__Tasks to carry out__
#1 From the passage on Texas and the Transvaal, reproduce verbatim the part from "Texas and the" up to and including "warlike Comanche Indians.".
#2 Render this sentence from the passage on Texas and the Transvaal in Spanish: "Though separated by many thousands of miles, there are some remarkable parallels between the history of Texas, and that of the Transvaal."

__Source__
»»

Texas and the Transvaal

Though separated by many thousands of miles, there are some remarkable parallels between the history of Texas, and that of the Transvaal. The vast territory of Texas had been tentatively settled during the long period of the Spanish Imperial rule in the Americas[1], but ended up being part of the independent nation of Mexico when it broke away from the Spanish Empire in 1821[2]. Under Mexican rule, the hold over the enormous and forbidding frontier territory remained precarious at best, however, and the settlers lived in constant fear of the ‘native American’ inhabitants – primarily the warlike Comanche Indians.

The story of the Transvaal is fairly similar. It too was settled during a period of Imperial Rule in the region by one of the Great Powers (Great Britain, in this case), and the new-arrivals to the territory – the Voortrekkers – had also broken away from the Empire. Like the Mexican settlers in Texas, those in the Transvaal also had little more than a nominal control over the enormous territory they claimed, with the Boer trekkers / invaders / settlers[3] vastly outnumbered by the black tribes who they encountered in the area (and who the Apartheid propaganda machine later pretended not to have existed).

««

__Information supplied__
»»

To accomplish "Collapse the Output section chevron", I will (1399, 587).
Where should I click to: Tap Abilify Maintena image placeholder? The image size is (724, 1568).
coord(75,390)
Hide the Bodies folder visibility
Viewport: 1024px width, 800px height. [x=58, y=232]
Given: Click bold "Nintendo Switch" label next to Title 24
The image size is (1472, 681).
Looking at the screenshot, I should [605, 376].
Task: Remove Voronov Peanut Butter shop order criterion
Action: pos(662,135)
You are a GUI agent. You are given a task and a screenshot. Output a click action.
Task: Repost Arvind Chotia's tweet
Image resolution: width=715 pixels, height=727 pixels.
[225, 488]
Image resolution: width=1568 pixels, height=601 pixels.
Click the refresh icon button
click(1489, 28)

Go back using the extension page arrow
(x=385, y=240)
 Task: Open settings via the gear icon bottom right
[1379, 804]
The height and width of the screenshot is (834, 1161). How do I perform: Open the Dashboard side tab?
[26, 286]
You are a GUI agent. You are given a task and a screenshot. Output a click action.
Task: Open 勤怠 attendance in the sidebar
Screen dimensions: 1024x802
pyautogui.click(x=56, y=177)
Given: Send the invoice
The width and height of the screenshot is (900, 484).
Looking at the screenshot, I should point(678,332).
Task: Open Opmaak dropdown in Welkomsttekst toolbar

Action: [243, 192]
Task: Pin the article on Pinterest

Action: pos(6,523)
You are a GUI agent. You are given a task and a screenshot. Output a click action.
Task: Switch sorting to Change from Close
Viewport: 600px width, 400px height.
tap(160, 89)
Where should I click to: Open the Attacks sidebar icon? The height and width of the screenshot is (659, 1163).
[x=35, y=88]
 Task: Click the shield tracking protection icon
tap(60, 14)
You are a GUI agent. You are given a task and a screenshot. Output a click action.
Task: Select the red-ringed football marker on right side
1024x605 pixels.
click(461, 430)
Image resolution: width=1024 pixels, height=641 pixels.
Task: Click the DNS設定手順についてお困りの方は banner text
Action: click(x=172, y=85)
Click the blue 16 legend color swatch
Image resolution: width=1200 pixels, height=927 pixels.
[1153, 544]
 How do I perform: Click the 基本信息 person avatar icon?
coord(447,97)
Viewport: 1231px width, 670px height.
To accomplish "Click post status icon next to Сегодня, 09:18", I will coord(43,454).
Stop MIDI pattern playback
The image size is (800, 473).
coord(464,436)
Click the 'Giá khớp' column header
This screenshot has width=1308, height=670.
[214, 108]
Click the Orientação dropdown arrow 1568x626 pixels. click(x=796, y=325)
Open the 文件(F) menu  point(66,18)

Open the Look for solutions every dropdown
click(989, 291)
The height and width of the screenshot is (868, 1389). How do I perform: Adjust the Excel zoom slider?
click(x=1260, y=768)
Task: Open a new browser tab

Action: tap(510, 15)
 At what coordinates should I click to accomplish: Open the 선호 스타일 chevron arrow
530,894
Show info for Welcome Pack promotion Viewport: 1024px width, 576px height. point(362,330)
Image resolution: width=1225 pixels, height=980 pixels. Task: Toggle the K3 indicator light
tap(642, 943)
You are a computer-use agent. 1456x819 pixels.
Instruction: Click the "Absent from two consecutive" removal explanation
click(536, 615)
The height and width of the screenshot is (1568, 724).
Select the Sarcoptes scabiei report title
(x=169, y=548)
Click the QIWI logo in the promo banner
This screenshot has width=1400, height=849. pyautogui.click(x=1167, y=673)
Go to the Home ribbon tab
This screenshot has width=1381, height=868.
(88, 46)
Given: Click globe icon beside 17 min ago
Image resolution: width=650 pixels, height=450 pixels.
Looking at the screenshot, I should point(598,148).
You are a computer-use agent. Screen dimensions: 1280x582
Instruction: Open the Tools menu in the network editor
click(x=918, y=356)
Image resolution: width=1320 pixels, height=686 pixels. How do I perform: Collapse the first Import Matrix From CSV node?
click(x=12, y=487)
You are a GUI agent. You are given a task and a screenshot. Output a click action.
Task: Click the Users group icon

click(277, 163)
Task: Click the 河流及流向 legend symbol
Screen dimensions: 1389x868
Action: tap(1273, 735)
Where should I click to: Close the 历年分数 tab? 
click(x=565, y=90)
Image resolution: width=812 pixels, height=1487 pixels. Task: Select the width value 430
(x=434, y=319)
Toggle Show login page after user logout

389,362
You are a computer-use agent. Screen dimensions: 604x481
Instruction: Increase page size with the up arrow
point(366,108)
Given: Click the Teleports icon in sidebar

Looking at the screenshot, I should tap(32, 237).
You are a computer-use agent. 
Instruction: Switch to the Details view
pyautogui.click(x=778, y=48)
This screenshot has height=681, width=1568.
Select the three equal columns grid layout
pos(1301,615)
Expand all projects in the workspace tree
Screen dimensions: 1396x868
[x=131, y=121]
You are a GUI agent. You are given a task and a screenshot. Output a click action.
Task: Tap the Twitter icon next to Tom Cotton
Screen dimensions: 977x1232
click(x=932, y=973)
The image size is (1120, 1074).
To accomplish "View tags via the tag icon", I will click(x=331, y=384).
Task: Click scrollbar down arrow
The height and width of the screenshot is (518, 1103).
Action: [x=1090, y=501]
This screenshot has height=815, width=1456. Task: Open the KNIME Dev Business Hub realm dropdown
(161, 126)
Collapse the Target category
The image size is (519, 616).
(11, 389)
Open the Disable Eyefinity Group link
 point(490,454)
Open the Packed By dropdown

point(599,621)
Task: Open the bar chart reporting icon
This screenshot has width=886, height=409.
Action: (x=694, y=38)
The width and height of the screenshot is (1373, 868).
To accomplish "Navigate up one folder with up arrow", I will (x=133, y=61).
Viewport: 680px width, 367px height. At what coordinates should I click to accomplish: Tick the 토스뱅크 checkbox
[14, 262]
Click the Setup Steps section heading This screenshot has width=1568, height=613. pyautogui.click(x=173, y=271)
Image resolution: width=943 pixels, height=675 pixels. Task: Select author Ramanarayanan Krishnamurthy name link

««

__Answers for the exercise__
#1
Texas and the Transvaal

Though separated by many thousands of miles, there are some remarkable parallels between the history of Texas, and that of the Transvaal. The vast territory of Texas had been tentatively settled during the long period of the Spanish Imperial rule in the Americas[1], but ended up being part of the independent nation of Mexico when it broke away from the Spanish Empire in 1821[2]. Under Mexican rule, the hold over the enormous and forbidding frontier territory remained precarious at best, however, and the settlers lived in constant fear of the ‘native American’ inhabitants – primarily the warlike Comanche Indians.

#2 Aunque separados por muchos miles de millas, existen algunos paralelismos notables entre la historia de Texas y la del Transvaal.